Arkansas Attorney General Tim Griffin said Wednesday that a group behind a proposed constitutional amendment to protect the state Freedom of Information Act can begin collecting signatures in its effort to get the measure on the November ballot.
But the next steps for the group, Arkansas Citizens for Transparency, partly depends on what happens with its second, related proposal still pending before the attorney general. That second ballot measure is an initiated act designed to work in tandem with the constitutional amendment. (An initiated act makes changes to statutory law, rather than the Arkansas Constitution.) Today is the deadline for Griffin to make a determination about whether to certify the second proposal.
Arkansas Citizens for Transparency — an ideologically diverse group of government transparency advocates that formed after Gov. Sarah Sanders and state legislators watered down the FOIA last fall — filed a lawsuit against Griffin on Monday over his earlier refusal to certify its proposed ballot measures. The attorney general rejected two previous versions of the group’s constitutional amendment (and its initiated act), saying the language in the proposals lacked clarity and contained other defects.

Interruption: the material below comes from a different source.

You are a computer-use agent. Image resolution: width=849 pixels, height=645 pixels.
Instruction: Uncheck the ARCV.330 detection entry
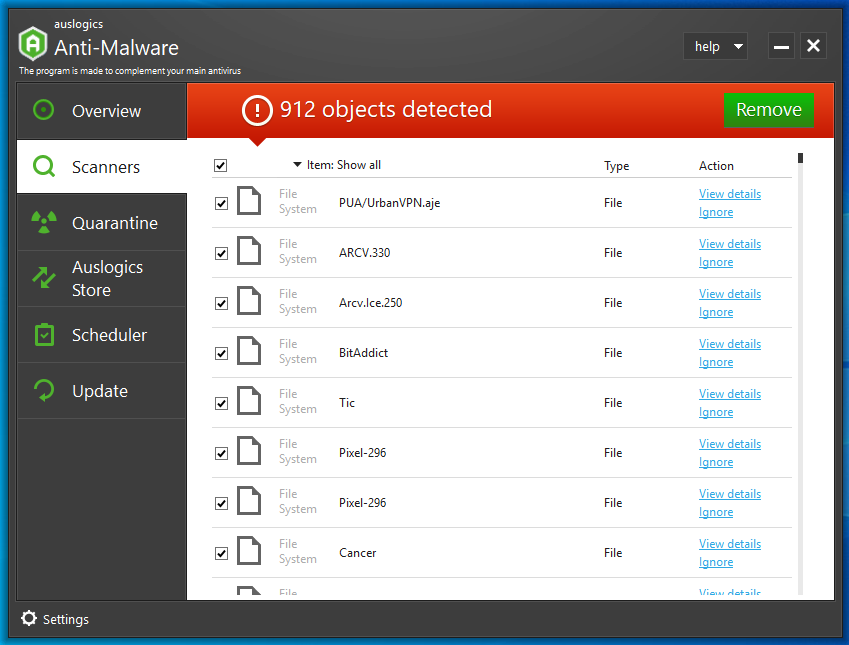pyautogui.click(x=221, y=253)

For its third submission, Arkansas Citizens for Transparency gave Griffin four separate options of popular names and ballot titles for the amendment in an attempt to address the attorney general’s objections to the earlier proposals. He yesterday certified two of the four options.
Jen Standerfer, a Bentonville attorney who is one of the key members of Arkansas Citizens for Transparency, said Wednesday evening that the group is pleased with Griffin’s decision to sign off on the latest submission. But the lawsuit could still move forward.
“We still could pursue the lawsuit to get a determination from the court about the last version,” she said, explaining that the group feels Griffin’s rejection of that version was unjustified and the language it contained may be preferable to the version Griffin has now certified. But the group first needs to discuss its plans.
“Our ballot question committee has not been able to meet yet and make a determination about what our next steps are,” she said. The committee will likely be able to make a decision after Griffin issues an opinion today on the initiated act, she said.